### Task directions
Reproduce the stretch of data from the line containing "Task: Click the Feet Width header cell" through the line containing "Action: (x=710, y=23)", replacing "Instruction" with "Directive" and leaving everything else unchanged.

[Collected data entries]
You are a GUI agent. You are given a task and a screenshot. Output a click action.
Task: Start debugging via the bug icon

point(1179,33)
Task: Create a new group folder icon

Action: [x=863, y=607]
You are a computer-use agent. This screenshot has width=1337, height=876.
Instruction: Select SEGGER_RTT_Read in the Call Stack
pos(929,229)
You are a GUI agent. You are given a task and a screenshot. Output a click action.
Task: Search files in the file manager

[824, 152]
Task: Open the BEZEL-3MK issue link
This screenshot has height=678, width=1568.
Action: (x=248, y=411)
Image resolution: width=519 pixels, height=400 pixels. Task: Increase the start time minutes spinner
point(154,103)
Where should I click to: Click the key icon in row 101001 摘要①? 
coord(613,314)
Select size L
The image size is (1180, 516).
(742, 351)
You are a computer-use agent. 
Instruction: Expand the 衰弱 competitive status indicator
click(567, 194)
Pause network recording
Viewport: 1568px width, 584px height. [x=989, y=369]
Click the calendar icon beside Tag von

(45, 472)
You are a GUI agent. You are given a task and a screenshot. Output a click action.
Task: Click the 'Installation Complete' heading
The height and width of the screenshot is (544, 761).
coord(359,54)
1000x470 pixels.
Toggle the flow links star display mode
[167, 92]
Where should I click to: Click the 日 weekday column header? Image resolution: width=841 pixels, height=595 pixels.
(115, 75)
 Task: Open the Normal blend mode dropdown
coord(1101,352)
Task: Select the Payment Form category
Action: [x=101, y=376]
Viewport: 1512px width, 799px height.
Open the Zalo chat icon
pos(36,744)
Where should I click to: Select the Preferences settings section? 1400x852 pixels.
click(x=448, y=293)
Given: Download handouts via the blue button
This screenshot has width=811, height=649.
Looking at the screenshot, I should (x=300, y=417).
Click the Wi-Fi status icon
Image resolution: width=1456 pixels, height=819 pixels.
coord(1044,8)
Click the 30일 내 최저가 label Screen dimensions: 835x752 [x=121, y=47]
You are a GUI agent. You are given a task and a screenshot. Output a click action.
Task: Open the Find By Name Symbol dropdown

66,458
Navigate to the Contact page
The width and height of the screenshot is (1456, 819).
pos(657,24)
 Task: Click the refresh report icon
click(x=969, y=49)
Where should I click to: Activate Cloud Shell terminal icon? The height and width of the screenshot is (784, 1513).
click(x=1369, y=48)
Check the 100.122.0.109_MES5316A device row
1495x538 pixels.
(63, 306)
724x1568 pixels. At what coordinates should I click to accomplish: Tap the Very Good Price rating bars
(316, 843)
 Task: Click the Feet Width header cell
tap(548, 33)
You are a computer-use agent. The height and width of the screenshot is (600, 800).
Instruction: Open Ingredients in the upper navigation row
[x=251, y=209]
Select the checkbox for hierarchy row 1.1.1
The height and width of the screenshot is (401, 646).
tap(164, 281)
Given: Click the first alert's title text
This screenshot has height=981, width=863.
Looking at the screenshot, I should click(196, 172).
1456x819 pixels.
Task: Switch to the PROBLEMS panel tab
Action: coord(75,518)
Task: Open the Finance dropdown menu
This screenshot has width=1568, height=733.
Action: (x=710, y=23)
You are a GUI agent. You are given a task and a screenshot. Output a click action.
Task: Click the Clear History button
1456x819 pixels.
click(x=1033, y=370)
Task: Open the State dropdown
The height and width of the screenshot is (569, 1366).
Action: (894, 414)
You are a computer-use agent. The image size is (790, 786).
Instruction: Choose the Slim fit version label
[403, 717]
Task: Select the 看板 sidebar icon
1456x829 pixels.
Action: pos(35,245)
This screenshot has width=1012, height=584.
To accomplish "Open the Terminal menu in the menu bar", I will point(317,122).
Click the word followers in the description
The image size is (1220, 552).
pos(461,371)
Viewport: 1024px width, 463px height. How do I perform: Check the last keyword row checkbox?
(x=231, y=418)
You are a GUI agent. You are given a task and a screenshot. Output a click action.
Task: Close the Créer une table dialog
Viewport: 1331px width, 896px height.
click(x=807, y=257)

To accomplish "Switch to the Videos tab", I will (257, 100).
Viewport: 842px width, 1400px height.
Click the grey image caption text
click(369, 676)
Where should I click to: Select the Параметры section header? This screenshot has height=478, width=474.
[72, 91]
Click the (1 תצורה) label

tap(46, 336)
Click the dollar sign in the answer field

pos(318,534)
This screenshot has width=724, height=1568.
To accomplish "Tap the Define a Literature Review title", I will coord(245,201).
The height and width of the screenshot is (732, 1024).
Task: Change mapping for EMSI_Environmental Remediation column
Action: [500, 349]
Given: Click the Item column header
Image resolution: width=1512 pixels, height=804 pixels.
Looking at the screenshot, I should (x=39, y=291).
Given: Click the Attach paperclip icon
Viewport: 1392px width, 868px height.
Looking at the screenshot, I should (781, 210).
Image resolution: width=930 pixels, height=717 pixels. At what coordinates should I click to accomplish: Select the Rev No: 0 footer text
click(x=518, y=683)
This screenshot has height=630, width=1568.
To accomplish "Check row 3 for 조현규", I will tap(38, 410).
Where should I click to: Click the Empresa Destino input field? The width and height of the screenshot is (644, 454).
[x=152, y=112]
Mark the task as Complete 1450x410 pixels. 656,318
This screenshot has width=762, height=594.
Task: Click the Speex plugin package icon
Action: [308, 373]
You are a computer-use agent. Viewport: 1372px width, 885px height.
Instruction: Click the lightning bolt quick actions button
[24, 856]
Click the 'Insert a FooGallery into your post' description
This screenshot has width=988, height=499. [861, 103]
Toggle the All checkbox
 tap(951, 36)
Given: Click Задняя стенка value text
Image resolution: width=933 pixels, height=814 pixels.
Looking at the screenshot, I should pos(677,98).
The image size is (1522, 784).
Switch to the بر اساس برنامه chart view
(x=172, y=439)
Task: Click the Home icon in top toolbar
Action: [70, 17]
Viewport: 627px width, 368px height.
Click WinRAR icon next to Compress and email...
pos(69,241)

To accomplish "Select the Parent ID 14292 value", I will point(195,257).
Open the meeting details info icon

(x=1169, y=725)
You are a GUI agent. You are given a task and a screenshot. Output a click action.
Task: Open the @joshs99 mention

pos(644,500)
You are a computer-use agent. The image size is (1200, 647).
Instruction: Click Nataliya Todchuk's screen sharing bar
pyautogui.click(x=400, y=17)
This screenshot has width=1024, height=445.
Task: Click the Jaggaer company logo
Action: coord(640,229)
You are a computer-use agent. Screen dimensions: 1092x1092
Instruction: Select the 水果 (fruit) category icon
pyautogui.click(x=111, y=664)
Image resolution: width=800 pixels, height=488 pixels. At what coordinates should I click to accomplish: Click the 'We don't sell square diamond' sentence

### Exercise solution
 Task: Click the Feet Width header cell
tap(548, 33)
You are a computer-use agent. The height and width of the screenshot is (600, 800).
Directive: Open Ingredients in the upper navigation row
[x=251, y=209]
Select the checkbox for hierarchy row 1.1.1
The height and width of the screenshot is (401, 646).
tap(164, 281)
Given: Click the first alert's title text
This screenshot has height=981, width=863.
Looking at the screenshot, I should click(196, 172).
1456x819 pixels.
Task: Switch to the PROBLEMS panel tab
Action: coord(75,518)
Task: Open the Finance dropdown menu
This screenshot has width=1568, height=733.
Action: (x=710, y=23)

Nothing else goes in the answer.